Any stability advantage for inner first tents really only applies to those that have continuous deep pole sleeves. like a Quasar or VE25.
If the inner attaches to the poles with clips on tape loops, like a Hubba Hubba, the inner first tent is structurally the same as an outer-first tent that has the inner attached by toggles on tape loops. Such a tent may even be less stable than the equivalent outer-first tent, as external guys won't transfer load to the pole structure so well, just being attached to an outer draped over the top of the poles.
I'm also assuming the Hilleberg ANJAN 2 GT doesn't suffer from the condensation issues that the nallo's and other seem to suffer from in the damp UK climate.
In the interests of lowering your expectations, I should point out that there's no such thing as a tent that doesn't get condensation sometimes. If there's dew on the grass, there will be condensation on your tent - you can't get any better ventilated than nothing.
You've three options:
a) Try to reduce the number of non dewy nights on which you get condensation forming by ventilating the tent well, with features such as a high-cut outer or lots of mesh on the inner. The ultimate well ventilated tent is a tarp. Note that very good ventilation will also let out any warmth you may generate inside the tent, and may let in dampness in the form of spindrift, or even rain if it's very windy.
b) Accept that condensation is inevitable, and try to arrange matters so that it doesn't cause too much of a problem. Look for feature such as a solid inner to fend off drips, or steep sides to encourage condensation to run down rather than dripping onto the inner.
c) Heat the tent so that the outer remains above the ambient air temperature. This is likely to restrict your camping to sites that provide electric hookups.
You can also try to reduce condensation by camping under trees if it's a clear & calm night. This has its own problems, such as sap drips, but you may think them worthwhile.
speaking from distant memory, having owned a Phortess, but not the Ultimate...
They are the same overall design (double sleeved A-pole), the same size, and similar quality.

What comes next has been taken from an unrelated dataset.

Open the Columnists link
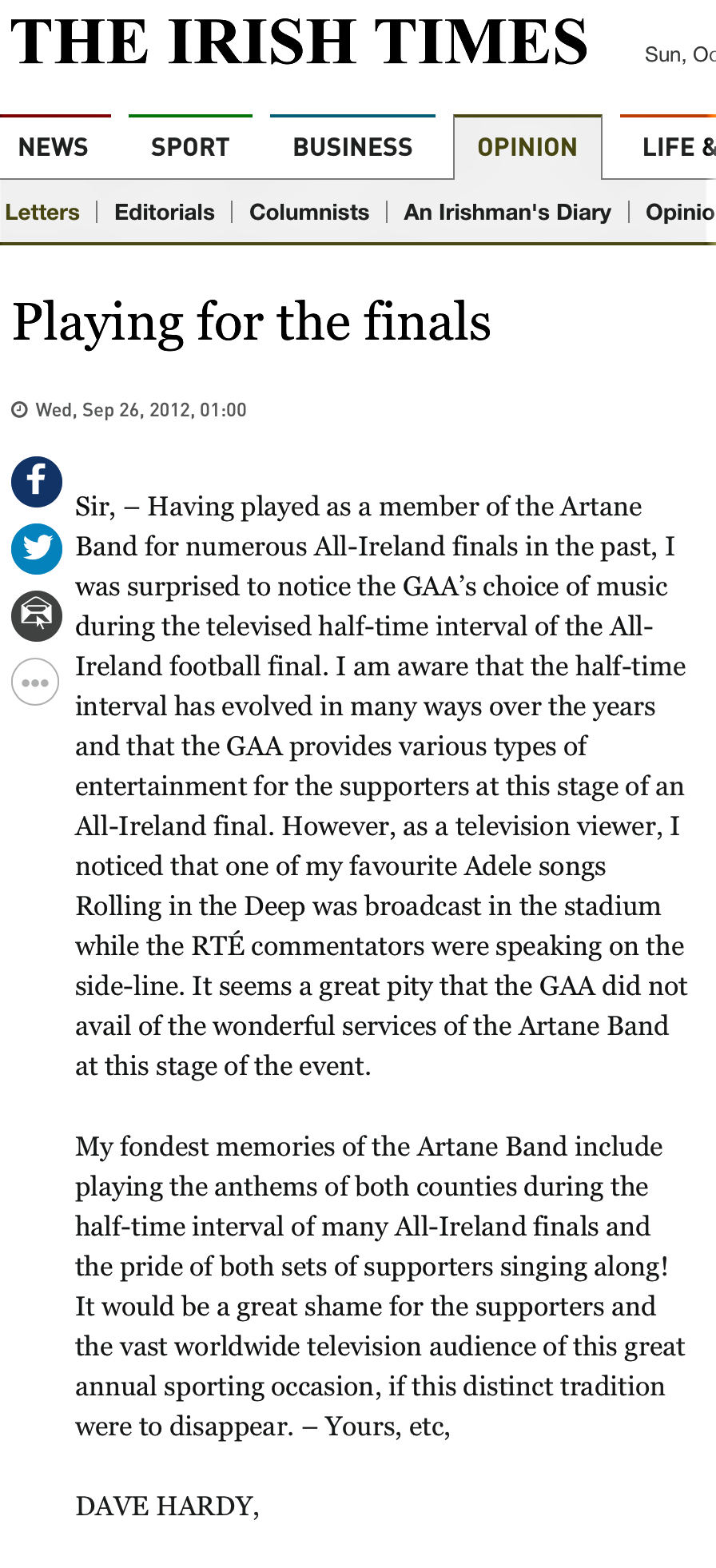The image size is (716, 1568). pos(309,212)
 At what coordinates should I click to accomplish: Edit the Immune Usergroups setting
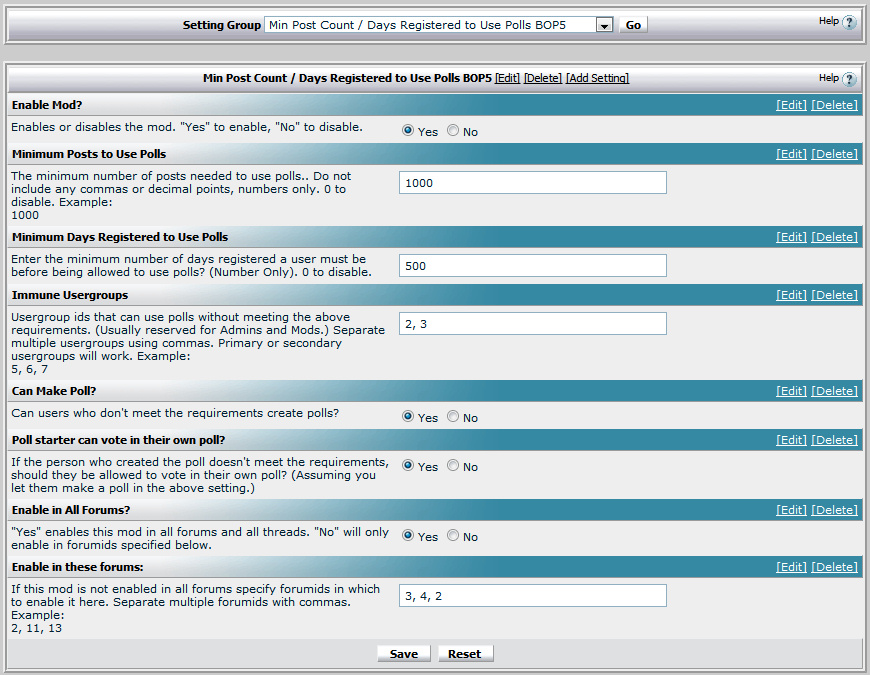pyautogui.click(x=791, y=295)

I think the differences are that the Phortress has plastic rather than bent wire A-connectors, it has a full snow valance all round which the Ultimate doesn't. The Phortress has central ventilation sleeve/tubes at each end, and there are two zips at each end allowing left/centre/right panel opening, The Ultimate has a single central zip at each end. The A-poles on the Phortress may possibly be canted outwards more than on the Ultimate.